The DOJ has also been faithful to the Yates Memo mandate of pressuring health care organizations into playing ball with the government by turning on their execs/directors/managers in exchange for leniency. The clearest evidence for this is the growing prevalence of inserting into settlement agreements a "cooperation clause" requiring the settling health care organization to:
- Fully cooperate with investigations into the allegations covered in the settlement, including into "individuals and entities" that the settlement does not release from liability;
- Make "former directors, officers and employees available for interviews and testimony"; and
- Furnish non-privileged documents to the government concerning the conduct covered in the settlement.

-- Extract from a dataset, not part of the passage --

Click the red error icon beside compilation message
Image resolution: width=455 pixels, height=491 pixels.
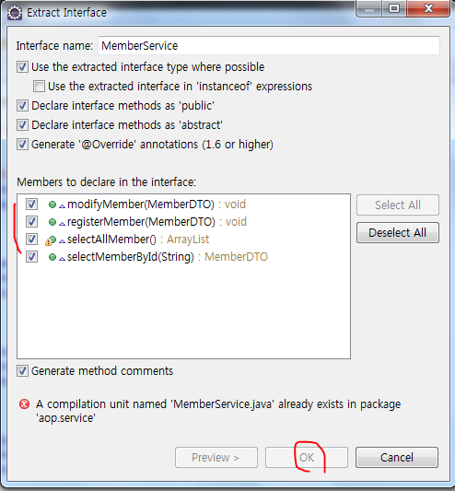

According to Bloomberg BNA, in 2016, 46% of FCA settlements included a cooperation clause; by comparison, cooperation clauses appeared in only 17% to 32% of FCA settlements made between 2008 and 2015.
What Happens Next?
Internal federal government policies are always subject to change, especially when a new President takes office. Many may be wondering if this enforcement policy emphasizing individual accountability will continue under a new administration and new Attorney General. While no one can predict the future, based on what we know so far, it looks like the Yates Memo is going to be around for at least a little while longer."[S]ometimes, it seems to me that the corporate officers who caused the problem should be subjected to more severe punishment than the stockholders of the company who didn't know anything about it."
—Jeff Sessions,
Attorney General
In fact, the early indications are that the DOJ will continue to follow Yates Memo policy, at least for the time being. Here are a few reasons labs and their executives can expect to see continued emphasis on holding accountable not only labs but also the individuals running them:
- New Attorney General Jeff Sessions is a former prosecutor with a track record of aggressively pursuing corporations and white collar crime. As Washington D.C. attorney John F. Wood predicts in a November 30, 2016 article for Inside Counsel "[C]orporate America should not expect a weakening of corporate criminal prosecutions."
- During his confirmation hearings, Sessions said he intended to increase FCA enforcement and continue the current emphasis on charging individuals tied to corporate wrongdoing. "[S]ometimes, it seems to me," Sessions testified, "that the corporate officers who caused the problem should be subjected to more severe punishment than the stockholders of the company who didn't know anything about it."
- Last but not least, as Ms. Yates noted in one of her last speeches, holding individuals accountable for corporate wrongdoing is not based on political party or ideology. It is a core principle of criminal justice that continues regardless of which party is in power. Moreover, in its short existence, the policy has proven both potent and effective in bringing corporate wrongdoers to justice.
Takeaway: The Yates Memo has made a discernible difference in federal fraud enforcement and signs indicate that the DOJ is likely to continue following the Yates Memo policies under the new administration.